On June 6, 2018, the US Court of Appeals for the Eleventh Circuit ruled in favor of LabMD in the medical testing company’s closely watched challenge to the Federal Trade Commission’s (“FTC”) data security enforcement action. While assuming that the FTC was correct that LabMD’s allegedly unreasonable security practices constituted an unfair act or practice in violation of Section 5 of the Federal Trade Commission Act, the court held that the FTC’s cease-and-desist order lacked adequate specificity and thus was unenforceable.
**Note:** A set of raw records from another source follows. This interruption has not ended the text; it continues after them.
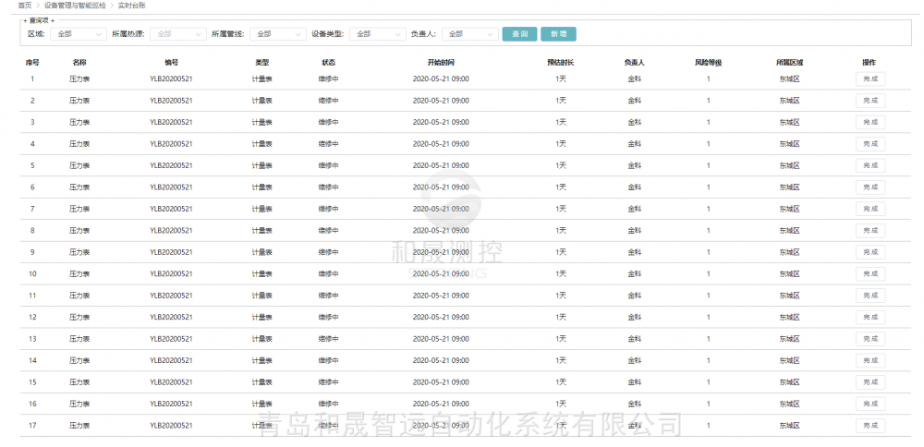The width and height of the screenshot is (924, 447).
Task: Open 设备管理与智能巡检 breadcrumb link
Action: 74,6
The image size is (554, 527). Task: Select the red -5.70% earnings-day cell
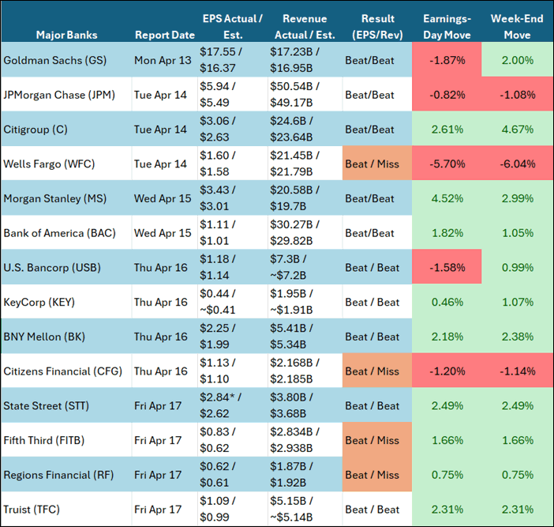click(x=447, y=164)
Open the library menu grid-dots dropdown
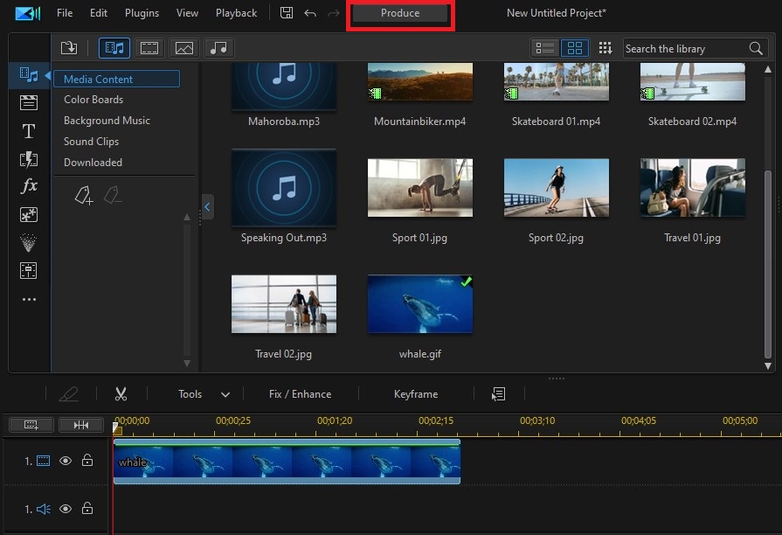Image resolution: width=782 pixels, height=535 pixels. coord(605,48)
The FTC initiated its enforcement action against LabMD in August 2013. It alleged that LabMD had failed to use reasonable data security measures, resulting in the exposure of consumers’ personal information through a file sharing service. In July 2016, after adjudication before an administrative law judge, the full Commission concluded that LabMD’s inadequate data security measures led to substantial injury to consumers that was not reasonably avoidable and thus constituted an unfair act or practice under Section 5(a) of the Federal Trade Commission Act.1 The FTC ordered relief including that LabMD implement a comprehensive data security program reasonably designed to protect consumer information, undergo biennial data security assessments by an independent third-party professional and notify affected individuals whose health information had been made public.2
LabMD petitioned the US Court of Appeals for the Eleventh Circuit for review of the July 2016 opinion and order. The company broadly challenged the FTC’s rulings, including with respect to the FTC’s authority to enter the order against LabMD, the merits of the FTC’s decisions and the adequacy of the FTC’s cease-and-desist order. On the last point, LabMD argued that even if a lack of data security led to the breach and, therefore, violated the FTC Act, the FTC’s order was not enforceable because it was impermissibly vague.
The Court of Appeals explained the standards governing actions for unfairness, including that “an act or practice’s ‘unfairness’ must be grounded in statute, judicial decisions—i.e., the common law—or the Constitution. An act or practice that causes substantial injury but lacks such grounding is not unfair within Section 5(a)’s meaning.”3 However, the Court of Appeals ultimately assumed “arguendo that the Commission is correct and that LabMD’s negligent failure to design and maintain a reasonable data-security program invaded consumers’ right of privacy and thus constituted an unfair act or practice.”4 With this assumption, the court left one key question for its analysis: whether the FTC’s order was enforceable.5 The court answered that question in the negative, agreeing with LabMD that the FTC’s order was unenforceable because it was not sufficiently specific.
The court explained that the FTC order “mandates a complete overhaul of LabMD’s data security program” but “says precious little about how this is to be accomplished.”6 While the order identified certain general data security areas for LabMD to address, the court noted that the order “contains no prohibitions” and “does not instruct LabMD to stop committing a specific act or practice.”7
The court concluded that this general approach meant that it would be difficult for the FTC to provide clear and convincing evidence to demonstrate that any security measures subsequently implemented by LabMD were not “reasonably designed” to protect security. Still, such a determination would have to be made by a district court in a challenge by the FTC to any data security measures implemented by the company. As a result, according to the court, the FTC order “effectually charges the district court with managing LabMD’s business in accordance with the Commission’s wishes.”8 This, the Eleventh Circuit found, “was a scheme Congress could not have envisioned.”9 Instead, the Court of Appeals concluded, because the FTC required LabMD “to meet an indeterminable standard of reasonableness,” the FTC’s order was unenforceable.10
The Eleventh Circuit’s decision did not resolve important questions about the limits of the FTC’s authority to police data security practices or confirm whether LabMD’s security practices constituted an unfair act or practice under Section 5(a) of the FTC Act. The decision nonetheless could prove very consequential, particularly to the extent that—assuming the opinion is not reversed in further appellate proceedings—the FTC increases the level of specificity it includes in data security orders and thereby adds more detail to what it believes constitute reasonable security practices.